═══ EXTRACTED RECORDS ═══
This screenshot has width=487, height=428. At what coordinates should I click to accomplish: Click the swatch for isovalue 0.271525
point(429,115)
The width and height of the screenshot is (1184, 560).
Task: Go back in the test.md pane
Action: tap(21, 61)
═══
• [AIM OF THE TASK]
Rewrite all the rows above as a numbered list, one line per item, with blank lines dropped.

• [SOLUTION TO THE EXERCISE]
1. This screenshot has width=487, height=428. At what coordinates should I click to accomplish: Click the swatch for isovalue 0.271525
2. point(429,115)
3. The width and height of the screenshot is (1184, 560).
4. Task: Go back in the test.md pane
5. Action: tap(21, 61)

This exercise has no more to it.